Stored data:
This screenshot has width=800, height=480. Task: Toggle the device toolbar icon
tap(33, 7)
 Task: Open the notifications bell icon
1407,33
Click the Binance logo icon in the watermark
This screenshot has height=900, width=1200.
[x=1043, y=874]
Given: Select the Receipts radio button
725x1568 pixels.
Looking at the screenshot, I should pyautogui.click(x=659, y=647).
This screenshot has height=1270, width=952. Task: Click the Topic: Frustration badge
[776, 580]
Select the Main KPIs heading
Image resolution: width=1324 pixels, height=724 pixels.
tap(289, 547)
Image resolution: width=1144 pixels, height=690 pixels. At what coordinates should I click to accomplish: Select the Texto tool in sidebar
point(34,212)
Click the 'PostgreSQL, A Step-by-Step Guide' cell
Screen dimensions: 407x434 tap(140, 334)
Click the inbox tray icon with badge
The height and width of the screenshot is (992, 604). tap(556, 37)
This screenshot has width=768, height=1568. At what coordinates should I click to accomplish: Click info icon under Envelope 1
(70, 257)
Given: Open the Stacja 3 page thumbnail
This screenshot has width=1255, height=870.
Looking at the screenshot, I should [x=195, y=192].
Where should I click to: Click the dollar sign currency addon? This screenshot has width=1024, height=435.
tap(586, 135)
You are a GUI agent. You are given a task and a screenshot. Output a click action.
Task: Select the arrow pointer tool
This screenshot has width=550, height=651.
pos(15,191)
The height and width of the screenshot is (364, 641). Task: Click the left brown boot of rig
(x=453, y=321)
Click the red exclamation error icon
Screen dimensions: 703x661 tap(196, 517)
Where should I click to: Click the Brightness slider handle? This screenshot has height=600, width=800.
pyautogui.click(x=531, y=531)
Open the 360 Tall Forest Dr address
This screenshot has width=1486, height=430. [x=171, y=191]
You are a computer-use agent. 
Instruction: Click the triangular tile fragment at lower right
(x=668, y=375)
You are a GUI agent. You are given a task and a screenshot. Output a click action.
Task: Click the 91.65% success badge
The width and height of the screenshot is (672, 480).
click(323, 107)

### TASK PROMPT
Nothing but the lines from the one that contains "This screenshot has width=768, height=1568." through the last line of the entries should appear in your reply, each repeated exactly.

### RESULT FOR THIS EXERCISE
This screenshot has width=768, height=1568. At what coordinates should I click to accomplish: Click info icon under Envelope 1
(70, 257)
Given: Open the Stacja 3 page thumbnail
This screenshot has width=1255, height=870.
Looking at the screenshot, I should [x=195, y=192].
Where should I click to: Click the dollar sign currency addon? This screenshot has width=1024, height=435.
tap(586, 135)
You are a GUI agent. You are given a task and a screenshot. Output a click action.
Task: Select the arrow pointer tool
This screenshot has width=550, height=651.
pos(15,191)
The height and width of the screenshot is (364, 641). Task: Click the left brown boot of rig
(x=453, y=321)
Click the red exclamation error icon
Screen dimensions: 703x661 tap(196, 517)
Where should I click to: Click the Brightness slider handle? This screenshot has height=600, width=800.
pyautogui.click(x=531, y=531)
Open the 360 Tall Forest Dr address
This screenshot has width=1486, height=430. [x=171, y=191]
You are a computer-use agent. 
Instruction: Click the triangular tile fragment at lower right
(x=668, y=375)
You are a GUI agent. You are given a task and a screenshot. Output a click action.
Task: Click the 91.65% success badge
The width and height of the screenshot is (672, 480).
click(323, 107)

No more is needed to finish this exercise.